If you are a survivor yourself, there are no trigger warnings on the entries... Please be careful as you navigate this blog. If you are a significant other of someone with DID/MPD, our hope is that this blog may be of some use to you, but please remember that every person with DID is very unique and must be considered as their own case.

Thank you for visiting!

Wednesday, March 30, 2011

About the Anguish -- Yomi

Some people say that we never stop loving our first love, and, to a certain extent, I think it's true. That person holds a special role because they were the one who taught us how to love another, whether they are conscious of the lessoning or not.

But what happens when your first love never returned the sentiment? What kind of grief tears and rends' the lover's heart? This rending I know all too well.

On to of that rending grief, imagine having kept the love--such an enormous expenditure of the heart--secret for years? Imagine the grief then. This too I know too well.

For the sake of conversation, I shall call him "John," which is not his real name, not that it really matters much. This John, I met him nearly ten years ago, which could even be eleven years at this point; I fell in love with him almost immediately, though it took me at least four years to understand that. I was only twelve at the time, so I suppose my confusion was understandable.

After the realization that I did, in fact, love John, I cannot begin to describe the grief it brought me. I knew from the beginning that it would never go anywhere with John and I. I was the girl next door, the best friend who happened to be a girl, the person with whom he could talk about anything. I adored the friendship we had made and I was loathe to change the status quo. Our friendship was easy, simple and I didn't dare complicate it with something I so firmly believed would not work. So I stayed silent for three years after the discovery.

It was painful, beyond painful. It was agony. Love is not something to be locked away, but I did so everyday, only unchaining it at night to ravage my heart and soul. I still bear the scars.

When I could take it no longer, I decided to breach the subject with John... It took me a year, but I finally did it, though it caused even more anguish since he did not return my feelings. More grief followed, as did awkward meetings after our discussion, but we both pushed through it.

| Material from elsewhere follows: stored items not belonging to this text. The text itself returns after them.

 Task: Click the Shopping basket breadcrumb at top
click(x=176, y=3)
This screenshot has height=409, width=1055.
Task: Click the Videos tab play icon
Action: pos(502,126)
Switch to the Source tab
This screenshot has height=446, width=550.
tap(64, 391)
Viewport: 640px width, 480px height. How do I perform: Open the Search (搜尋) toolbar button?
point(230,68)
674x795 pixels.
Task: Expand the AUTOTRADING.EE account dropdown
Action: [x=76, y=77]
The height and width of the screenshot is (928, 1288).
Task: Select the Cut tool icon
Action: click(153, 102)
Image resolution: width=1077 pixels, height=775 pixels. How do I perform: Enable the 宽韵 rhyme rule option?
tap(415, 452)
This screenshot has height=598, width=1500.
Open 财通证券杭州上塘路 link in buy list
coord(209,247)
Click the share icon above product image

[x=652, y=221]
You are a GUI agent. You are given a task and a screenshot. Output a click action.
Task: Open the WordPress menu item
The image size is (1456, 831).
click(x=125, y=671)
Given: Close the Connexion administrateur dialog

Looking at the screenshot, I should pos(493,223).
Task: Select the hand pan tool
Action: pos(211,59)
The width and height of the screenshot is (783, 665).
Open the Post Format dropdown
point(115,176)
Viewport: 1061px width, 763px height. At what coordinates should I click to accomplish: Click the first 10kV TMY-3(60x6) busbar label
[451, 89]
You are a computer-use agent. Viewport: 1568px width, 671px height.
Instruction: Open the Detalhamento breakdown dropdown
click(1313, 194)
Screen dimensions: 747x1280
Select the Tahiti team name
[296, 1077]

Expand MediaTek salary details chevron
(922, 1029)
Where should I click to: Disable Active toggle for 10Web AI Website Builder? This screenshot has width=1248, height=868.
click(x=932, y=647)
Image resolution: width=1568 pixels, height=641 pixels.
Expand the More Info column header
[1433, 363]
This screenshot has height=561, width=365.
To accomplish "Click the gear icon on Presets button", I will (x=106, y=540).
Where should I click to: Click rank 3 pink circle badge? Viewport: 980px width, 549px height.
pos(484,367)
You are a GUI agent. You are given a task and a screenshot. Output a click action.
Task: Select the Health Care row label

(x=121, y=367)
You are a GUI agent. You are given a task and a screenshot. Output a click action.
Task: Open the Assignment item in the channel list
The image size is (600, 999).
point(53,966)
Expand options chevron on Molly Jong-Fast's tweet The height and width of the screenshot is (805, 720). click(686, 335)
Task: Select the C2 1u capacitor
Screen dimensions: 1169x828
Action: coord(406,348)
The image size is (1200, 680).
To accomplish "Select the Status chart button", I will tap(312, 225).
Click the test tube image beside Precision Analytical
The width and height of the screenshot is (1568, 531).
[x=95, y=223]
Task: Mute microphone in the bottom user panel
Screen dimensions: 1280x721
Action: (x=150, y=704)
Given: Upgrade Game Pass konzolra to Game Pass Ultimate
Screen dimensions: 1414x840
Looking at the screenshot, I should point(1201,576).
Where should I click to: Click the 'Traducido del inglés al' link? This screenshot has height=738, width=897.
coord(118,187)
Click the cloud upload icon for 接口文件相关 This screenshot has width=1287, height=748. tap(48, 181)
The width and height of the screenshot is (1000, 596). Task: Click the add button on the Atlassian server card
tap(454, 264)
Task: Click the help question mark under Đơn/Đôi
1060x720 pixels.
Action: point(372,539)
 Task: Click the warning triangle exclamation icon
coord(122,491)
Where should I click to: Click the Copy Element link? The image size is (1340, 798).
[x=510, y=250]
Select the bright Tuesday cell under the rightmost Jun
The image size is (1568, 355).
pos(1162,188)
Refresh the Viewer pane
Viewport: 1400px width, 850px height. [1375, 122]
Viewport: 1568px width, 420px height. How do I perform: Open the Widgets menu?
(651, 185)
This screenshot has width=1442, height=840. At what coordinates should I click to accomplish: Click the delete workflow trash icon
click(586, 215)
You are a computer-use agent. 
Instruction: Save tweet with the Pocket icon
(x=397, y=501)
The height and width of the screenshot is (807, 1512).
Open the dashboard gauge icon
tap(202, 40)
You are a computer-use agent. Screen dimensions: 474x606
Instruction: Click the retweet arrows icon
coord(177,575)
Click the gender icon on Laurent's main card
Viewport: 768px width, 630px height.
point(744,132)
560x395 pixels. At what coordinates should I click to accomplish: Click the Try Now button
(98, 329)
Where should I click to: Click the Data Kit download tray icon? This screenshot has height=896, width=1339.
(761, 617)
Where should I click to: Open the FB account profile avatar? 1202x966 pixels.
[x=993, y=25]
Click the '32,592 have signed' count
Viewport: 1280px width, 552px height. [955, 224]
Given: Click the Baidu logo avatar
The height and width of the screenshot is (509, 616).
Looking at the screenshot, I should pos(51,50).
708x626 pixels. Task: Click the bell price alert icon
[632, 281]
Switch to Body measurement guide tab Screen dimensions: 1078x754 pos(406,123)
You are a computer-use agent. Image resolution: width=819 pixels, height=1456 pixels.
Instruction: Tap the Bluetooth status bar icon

Four months later, all the grief from seven long, horrible years of hidden, secretive love, it was all turned off as a light blinks out with the flick of a switch.

I was grateful; I thought it was an answered prayer from God; an answer that lasted two and a half years.

Then I met the Anguish with its overwhelming sorrow and grief that is a shocking blow. My first meeting with the Anguish all I could manage to do was cry with heaving sobs, not understanding what was happening. Since then, I have gained insight as to what the Anguish is exactly; Morrigan has been quite helpful here.

When I would communicate with it in order to figure out what memories and emotions created it, the Anguish would only reply with mild things: homesickness for Okinawa, losing friends due to moving, or my dad suddenly not spending time with me... Not even all these things together accounted for the sheer enormousness that is Anguish. It was Morrigan who finally figured it out.

I woke up one morning to find a note from Morrigan that read: You idiot! The Anguish holds onto your grief for John that you never processed properly. Have fun with that.

And this is where the dots connected: the prolonged grief, its sudden disappearance, Anguish's massiveness... It all makes sense...

Now I must wrestle with this grief a second time. I can only hope my present situation is better so it does not throw me into another downward suicidal spiral as it did the first time around.